I don’t know if you’re familiar with The King’s Tribune, a monthly journal on politics, media and culture. It’s available in hard copy and online, and it’s the only journal our household reads cover to cover.

And this month I’m proud to be a contributor:

http://www.kingstribune.com/current-issue/1469-down-among-the-women

Journalist Jill Singer wrote a piece for the Herald Sun about the legal threats made against me by Melinda Tankard Reist a couple of months ago. I was enormously cheered by her perspective and it’s with some amazement that I hear she’s being replaced at the Herald Sun. Can it be true that her replacement is Lara Bingle?

As regulars know, I’m no great fan of Julia Gillard’s but driving home from my water ballet class this morning I laughed out loud when heard how she’s turned the tables on some prominent msm journalists with her announcement of Bob Carr as Foreign Minister. This follows a couple of days of unrelenting media criticism on the topic, from some who may now like to eat their words. Not that they will.

Even to my jaundiced eye, a “fairly unrelenting anti Gillard campaign” seems a realistic assessment of the last few months’ coverage by some journos, whose lack of objectivity remains inexplicable.

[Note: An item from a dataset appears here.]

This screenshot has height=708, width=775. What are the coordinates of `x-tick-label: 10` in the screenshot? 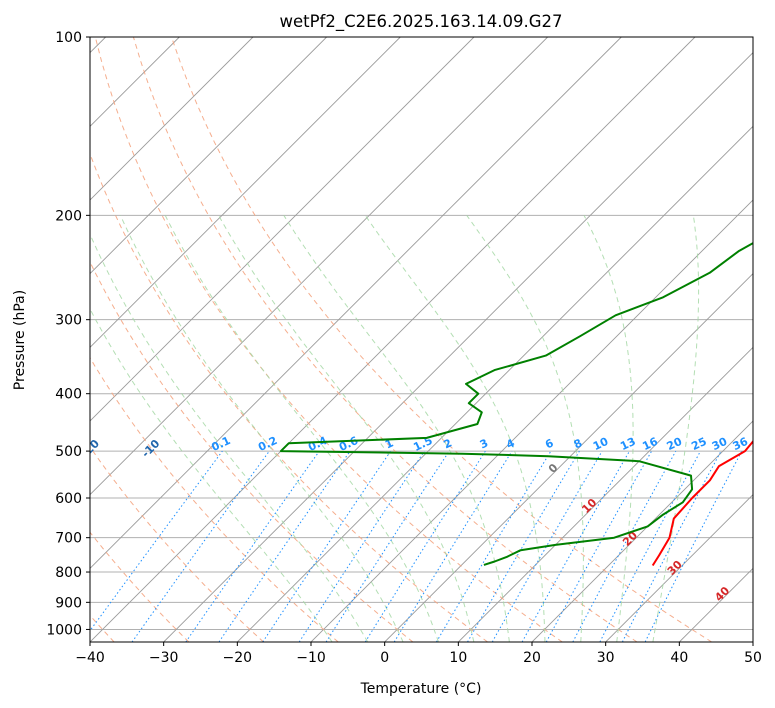 It's located at (458, 658).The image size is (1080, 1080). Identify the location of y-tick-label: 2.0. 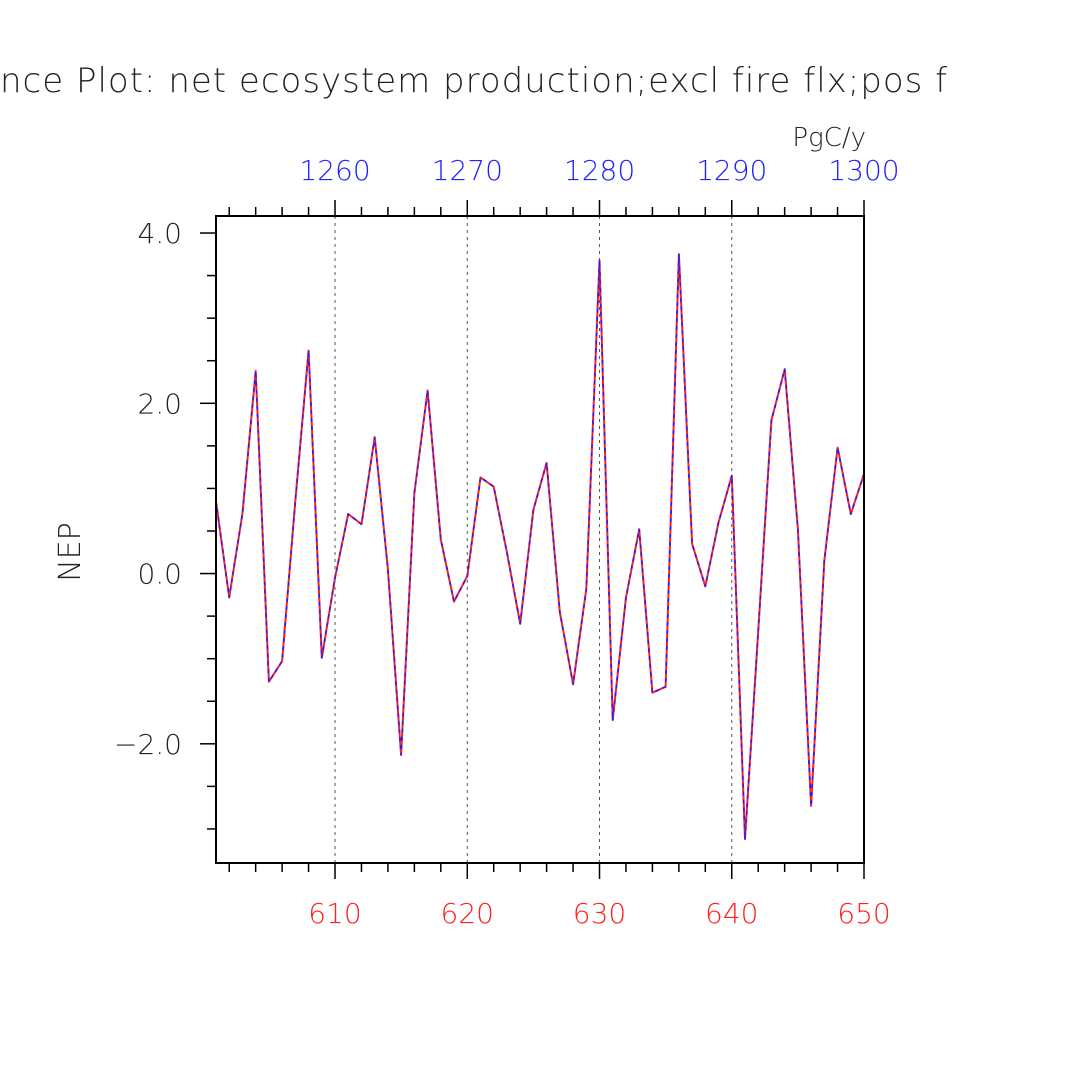
(160, 404).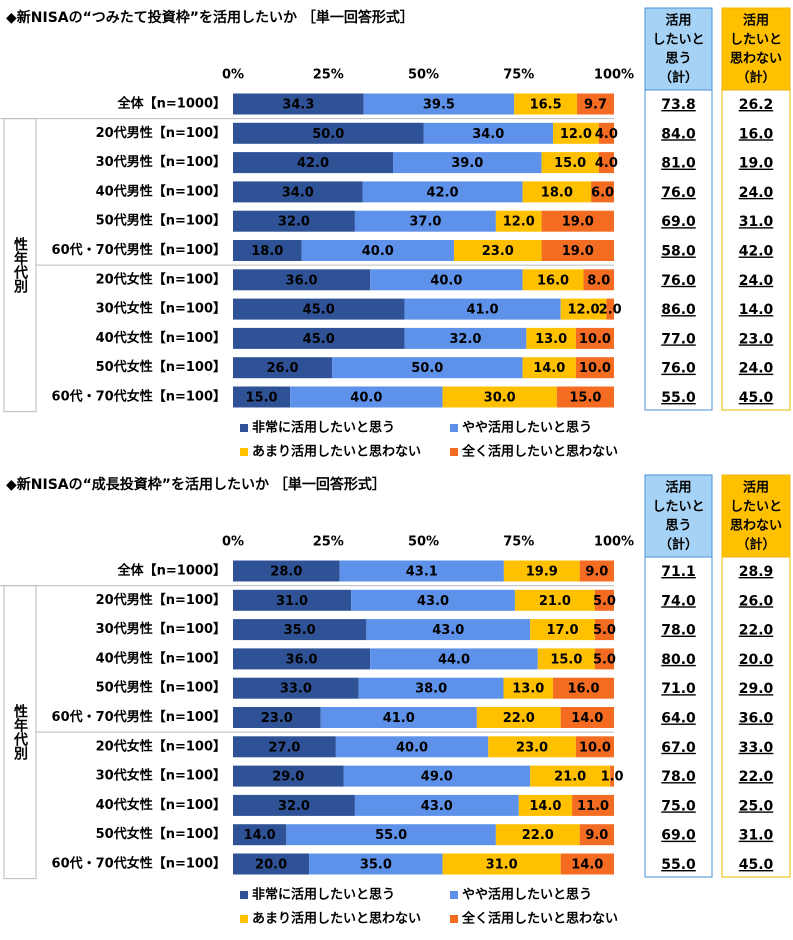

After the leadership question was settled the other day I firmly resolved to accept Ms Gillard, and focus all my critical faculties on Tony Abbott and his gang of thugs from now until the election. This is because I would rather have needles in my eyes than do anything that might assist those agents of Satan into government.

So please, PM, stay on track, continue to give the bastards hell in question time, and don’t do anything silly. I’m not in your electorate so I won’t be voting for you, but as I’m rather fond of my local federal member who works very hard for us, I can safely say the ALP has my vote, barring any unforseen and disagreeable event that might cause me to protest at the ballot box.

At Hoyden about town, there’s this piece on free speech that is worth reading.

At Liberty Victoria there’s the piece that sparked a Twitter exchange between myself, Sandi Logan and others, where Mr Logan displayed his mastery of Orwellian doublespeak, of which more later.

If you are interested in what’s happening in the US in the battle for the right to control what women do with our bodies, this piece from Salon is a must read.

And this little piece brought joy to my heart when I read it. As you might know, Optus took legal action in an effort to silence AFL boss Andrew Demetriou who’d accused them of stealing content and other nefarious practices. It was his personal opinion, the judge decided, and refused an injunction. At least we live in a country where we can still express personal opinions without being legally gagged. Hoo haa!